PowerShell DSC on the AWS Cloud
PowerShell DSC Quick Start

How We'll Use Windows PowerShell DSC on AWS

PowerShell DSC clients can pull their configurations from a server or have their configurations pushed to them either locally or from a remote system. In this guide, we've provided two AWS CloudFormation templates that deploy the reference environment using both the pull and push models. In this section, we'll discuss the differences between these two methods and how they will be used to deploy our stack on AWS.

DSC in Pull Mode

To deploy our reference architecture using DSC in pull mode, we'll use AWS CloudFormation to create the Amazon VPC and required network elements. Then we'll launch servers to act as DSC pull servers. On these servers we'll install a web service which will allow the Local Configuration Manager on client nodes to pull their configuration via HTTPS. To do this, we'll use a master configuration script to generate MOF files for each node in our deployment. As each server is bootstrapped by AWS CloudFormation, we'll configure the Local Configuration Manager to retrieve its configuration from the pull server and the desired state will be applied.
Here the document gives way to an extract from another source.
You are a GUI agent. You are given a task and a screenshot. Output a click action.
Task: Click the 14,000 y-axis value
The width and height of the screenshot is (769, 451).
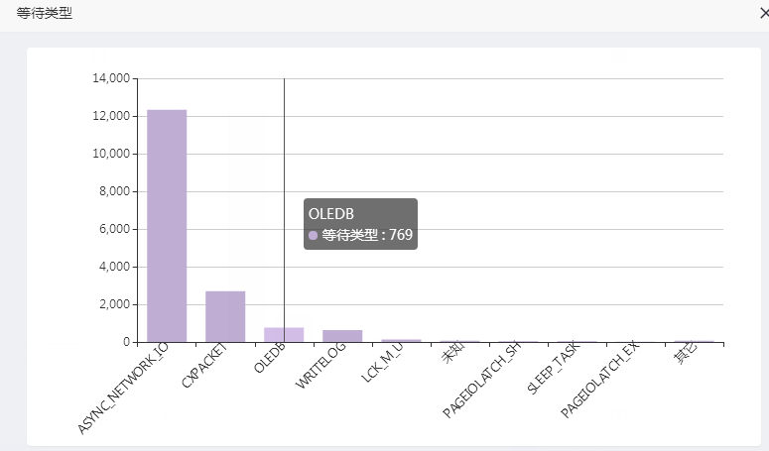point(112,78)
Once the stack is built successfully, we'll have a distributed enterprise application deployment that maintains its desired state and is resistant to configuration drift.

DSC in Push Mode

Our second example will deploy the same reference architecture in DSC push mode. In this scenario, there will be no requirement for DSC pull servers, and each server in the environment will "push" a configuration document to itself.

Again, we'll utilize AWS CloudFormation to orchestrate the build process. After creating the Amazon VPC and required network elements, each server instance will be launched and bootstrapped. Since there will be no pull servers in this scenario, each instance will download its own configuration script, generate the MOF document, and apply the desired state using the Start-DSCConfiguration cmdlet.
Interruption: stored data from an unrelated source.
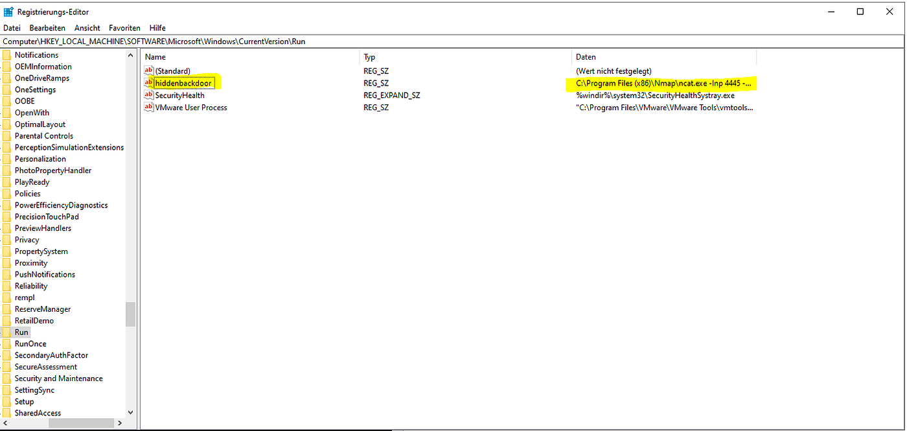This screenshot has width=907, height=431.
Task: Open the Ansicht menu
Action: [x=87, y=28]
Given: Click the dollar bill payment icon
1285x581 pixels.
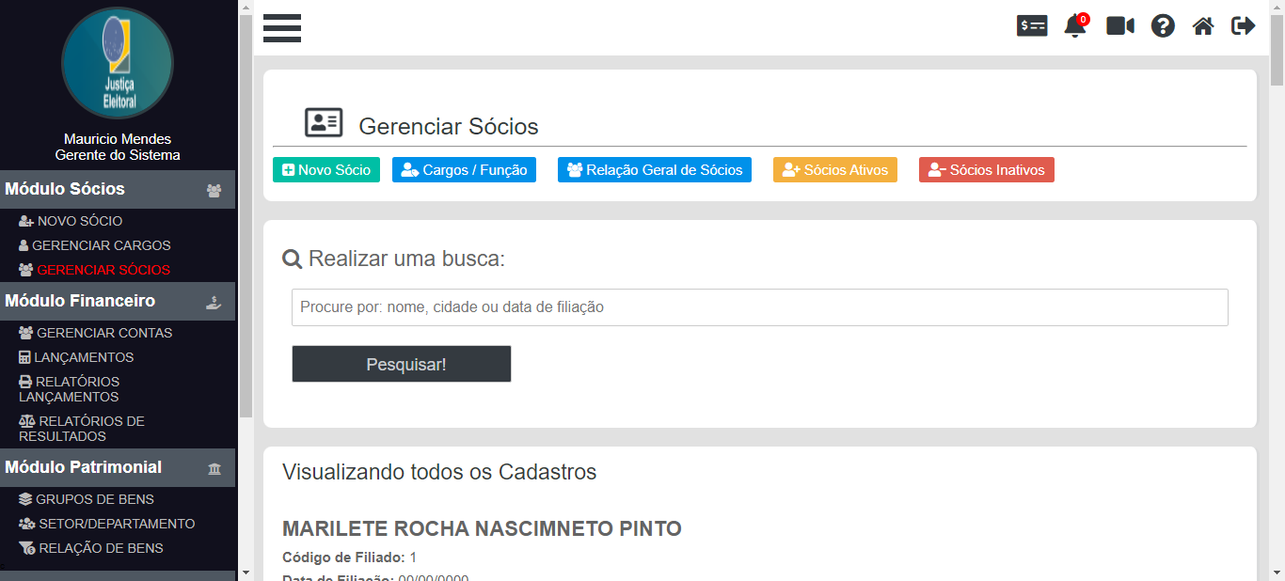Looking at the screenshot, I should coord(1032,26).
Things That Won't Be Handled by DSC

Most Windows-specific tasks will be handled by PowerShell DSC. However, there are a few things that we'll do using helper scripts called from AWS CloudFormation cfn-init in order to start the bootstrapping process.

  • Renaming the Computer – We'll simply use the Rename-Computer cmdlet before invoking a DSC push or pull operation. This allows us to use each server's hostname when using the node keyword in the DSC configuration scripts.
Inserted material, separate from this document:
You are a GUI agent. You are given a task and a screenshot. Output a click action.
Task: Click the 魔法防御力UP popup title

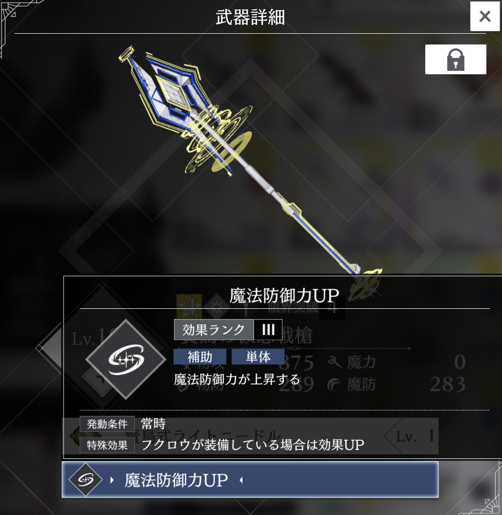[x=284, y=295]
  • Installing Certificates – For the sake of demonstration, we'll utilize self-signed certificates to secure the DSC pull server's HTTPS endpoint and to encrypt credentials when using DSC resources that require authentication. Self-signed certificates will be installed on each instance in the environment to support these scenarios. For production environments, we recommend utilizing an internal PKI or commercial SSL certificate provider.

  • Downloading Configurations and Modules – Configuration scripts and DSC resource modules will be downloaded from a public Amazon S3 bucket. The MOF files will be generated on the fly during the bootstrapping process. This does not apply to servers configured in pull mode, which will obtain their configurations and any required modules from the pull server.